1. A photovoltaic bracket, comprising:

the fixing mechanism comprises a stand column;

the support adjusting mechanism comprises a support structure and an adjusting structure, wherein the support structure comprises an inclined beam and an inclined strut, the inclined beam is used for supporting the photovoltaic module, the inclined beam is rotationally connected with the upright post, the upper end of the inclined strut is hinged with the inclined beam, the lower end of the inclined strut is connected with the upper end of the adjusting structure, and the lower end of the adjusting structure is hinged with the upright post;

the reinforcing mechanism comprises a reinforcing rod and a guide piece, wherein the upper end of the reinforcing rod is in sliding connection with the guide piece, the lower end of the reinforcing rod is connected with the lower end of the adjusting structure, the guide piece is connected with the diagonal bracing, and the adjusting structure is used for driving the diagonal bracing to move in the direction close to or far away from the upright post, so that the diagonal bracing rotates relative to the upright post, and the guide piece is driven to slide relative to the reinforcing rod through the diagonal bracing.

2. The photovoltaic bracket of claim 1, wherein the reinforcement mechanism further comprises a positioning member, the lower end of the diagonal brace is provided with a connecting hole through which the positioning member passes, the reinforcement rod is provided with a plurality of adjusting holes through which the positioning member passes, the adjusting holes are arranged at intervals along the length direction of the reinforcement rod, and the diagonal brace is connected with the reinforcement rod through the positioning member.

3. The photovoltaic bracket of claim 2, wherein the positioning member is a positioning bolt and the reinforcement mechanism further comprises a positioning nut that mates with the positioning bolt, the positioning bolt mates with the positioning nut to clamp the diagonal brace and the reinforcement bar.
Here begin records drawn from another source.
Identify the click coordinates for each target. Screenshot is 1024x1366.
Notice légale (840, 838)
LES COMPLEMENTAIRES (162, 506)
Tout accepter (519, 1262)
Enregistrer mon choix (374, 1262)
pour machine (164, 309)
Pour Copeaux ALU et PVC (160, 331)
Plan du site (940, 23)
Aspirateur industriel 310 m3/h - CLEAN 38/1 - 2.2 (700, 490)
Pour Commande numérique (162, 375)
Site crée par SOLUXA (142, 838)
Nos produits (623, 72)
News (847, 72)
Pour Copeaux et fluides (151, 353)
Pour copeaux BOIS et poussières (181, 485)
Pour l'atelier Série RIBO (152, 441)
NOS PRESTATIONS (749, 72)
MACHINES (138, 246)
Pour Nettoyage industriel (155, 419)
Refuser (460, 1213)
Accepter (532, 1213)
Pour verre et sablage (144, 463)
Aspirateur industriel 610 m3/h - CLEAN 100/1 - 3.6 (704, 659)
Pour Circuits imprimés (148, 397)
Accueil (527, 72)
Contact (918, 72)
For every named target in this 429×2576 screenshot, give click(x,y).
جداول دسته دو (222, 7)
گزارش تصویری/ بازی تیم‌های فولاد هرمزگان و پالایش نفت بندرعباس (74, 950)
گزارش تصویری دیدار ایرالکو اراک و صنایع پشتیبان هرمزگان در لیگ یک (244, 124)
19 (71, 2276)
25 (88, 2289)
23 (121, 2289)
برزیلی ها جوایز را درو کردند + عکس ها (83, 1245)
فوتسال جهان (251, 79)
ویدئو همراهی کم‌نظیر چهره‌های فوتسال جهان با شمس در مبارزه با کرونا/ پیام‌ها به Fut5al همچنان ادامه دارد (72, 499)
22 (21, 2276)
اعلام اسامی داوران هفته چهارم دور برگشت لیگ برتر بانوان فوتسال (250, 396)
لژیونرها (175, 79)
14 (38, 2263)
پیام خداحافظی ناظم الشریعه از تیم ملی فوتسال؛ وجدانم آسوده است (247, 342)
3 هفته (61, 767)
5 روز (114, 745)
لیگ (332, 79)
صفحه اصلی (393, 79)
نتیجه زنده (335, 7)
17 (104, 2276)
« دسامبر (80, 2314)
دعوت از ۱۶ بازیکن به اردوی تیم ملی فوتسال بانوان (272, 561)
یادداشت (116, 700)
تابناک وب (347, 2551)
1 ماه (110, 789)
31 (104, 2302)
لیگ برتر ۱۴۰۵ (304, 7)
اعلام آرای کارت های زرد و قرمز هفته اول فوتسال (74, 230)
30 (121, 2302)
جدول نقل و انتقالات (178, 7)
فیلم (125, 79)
4. The photovoltaic bracket of claim 1, wherein the guide is a frame structure that forms a sliding space, the reinforcement rod passes through the sliding space and the reinforcement rod is slidably connected to a side wall of the sliding space.

5. The photovoltaic bracket of claim 1, wherein the support structure further comprises a rotating rod and a reinforcing rod, the rotating rod is rotatably connected with the upright, two ends of the rotating rod are respectively connected with the oblique beam and the lower end of the reinforcing rod, and the upper end of the reinforcing rod is hinged with the oblique beam.

6. The photovoltaic bracket of any of claims 1-5, wherein the adjustment structure comprises a drive member and two link assemblies, the upper and lower ends of each link assembly being respectively hinged to the diagonal brace and the upright, the drive member being configured to drive the two link assemblies toward or away from each other to drive the diagonal brace away from or toward the upright.

7. The photovoltaic bracket of claim 6 wherein the drive member is a screw, each of the link assemblies being threadably coupled to the drive member.

8. The photovoltaic bracket of claim 7, wherein each link assembly comprises a mounting base and two connecting arms, wherein one end of each connecting arm near the screw is hinged to the mounting base, one end of each connecting arm far away from the mounting base is hinged to the upright, the other end of each connecting arm far away from the mounting base is hinged to the diagonal brace, and the screw passes through the mounting base and is in threaded connection with the mounting base.

9. The photovoltaic bracket of claim 7 wherein the adjustment structure further comprises a torque wrench coupled to the screw and configured to rotate the screw.

10. The photovoltaic bracket of any of claims 1-5 wherein the securing mechanism further comprises a foundation pile and a stiffening plate disposed on the foundation pile, the lower end of the post being connected to the foundation pile, the stiffening plate being connected to the post.